Tavin looked up at him with wide, wondering eyes. "You fixed it. Really fixed it. I felt the wrongness go away."

"Sometimes things just need the right touch," Alucent said.

But as he spoke, confidence surging through him like warm honey, something went wrong.

The Weave Anchor Ring flared with sudden, searing pain. Not the gentle warmth he'd grown used to, but genuine agony that shot up his arm and exploded behind his sternum.

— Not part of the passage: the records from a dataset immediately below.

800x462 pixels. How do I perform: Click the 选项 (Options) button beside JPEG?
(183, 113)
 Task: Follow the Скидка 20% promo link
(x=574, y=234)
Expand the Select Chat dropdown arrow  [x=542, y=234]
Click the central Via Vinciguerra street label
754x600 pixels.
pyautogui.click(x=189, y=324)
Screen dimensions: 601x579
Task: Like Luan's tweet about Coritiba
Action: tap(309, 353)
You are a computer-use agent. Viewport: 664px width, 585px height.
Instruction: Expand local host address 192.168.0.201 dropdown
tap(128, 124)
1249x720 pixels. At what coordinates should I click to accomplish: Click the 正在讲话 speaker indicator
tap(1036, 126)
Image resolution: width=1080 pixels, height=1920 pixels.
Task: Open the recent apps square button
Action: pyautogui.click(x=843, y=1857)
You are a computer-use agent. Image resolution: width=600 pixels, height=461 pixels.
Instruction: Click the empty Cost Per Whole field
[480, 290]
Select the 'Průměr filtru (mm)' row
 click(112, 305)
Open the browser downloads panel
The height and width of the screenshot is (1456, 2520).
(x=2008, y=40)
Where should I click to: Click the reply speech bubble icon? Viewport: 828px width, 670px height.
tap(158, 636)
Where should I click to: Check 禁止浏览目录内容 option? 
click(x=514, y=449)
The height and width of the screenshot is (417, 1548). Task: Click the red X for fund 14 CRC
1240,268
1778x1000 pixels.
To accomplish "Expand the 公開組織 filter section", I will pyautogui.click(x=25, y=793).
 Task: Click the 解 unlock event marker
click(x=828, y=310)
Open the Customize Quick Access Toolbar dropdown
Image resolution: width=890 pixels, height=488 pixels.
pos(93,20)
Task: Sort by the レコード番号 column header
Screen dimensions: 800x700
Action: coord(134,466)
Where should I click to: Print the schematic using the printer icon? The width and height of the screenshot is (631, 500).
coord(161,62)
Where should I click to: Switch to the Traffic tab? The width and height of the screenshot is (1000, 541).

He stumbled, gasping, his vision blurring.

And in that moment of disorientation, an image flashed across his mind with crystalline clarity.

A form of impossible size and darkness, looming against a sky that wasn't sky. Humanoid but wrong, with proportions that defied geometry. And in the center of what might have been its face, a single eye that glowed with ancient malevolence.

The eye was looking directly at him.

Not at the plaza, not at the crowd, not at the general area where he stood.

At him. Specifically. Personally.

As if it had been watching his every move and was pleased with what it saw.

The vision lasted less than a second, but the terror it left behind was profound and lasting. Something vast and patient and utterly alien was taking an interest in his small acts of power.

And somehow, Alucent knew with bone-deep certainty that this was not a good thing.

The pain faded, leaving him shaky but functional. Tavin was staring at him with concern, small hands reaching out to steady him.

"Are you okay?" the boy whispered.

Alucent forced a smile, pocketing his profits with hands that only trembled slightly.

"Fine," he lied. "Just tired."

But as they walked away from the fixed loom and the grateful crowd, he couldn't shake the feeling that his success had come at a price he didn't yet understand.

Someone, or something, was keeping score.

And he was very much afraid of what would happen when the bill came due.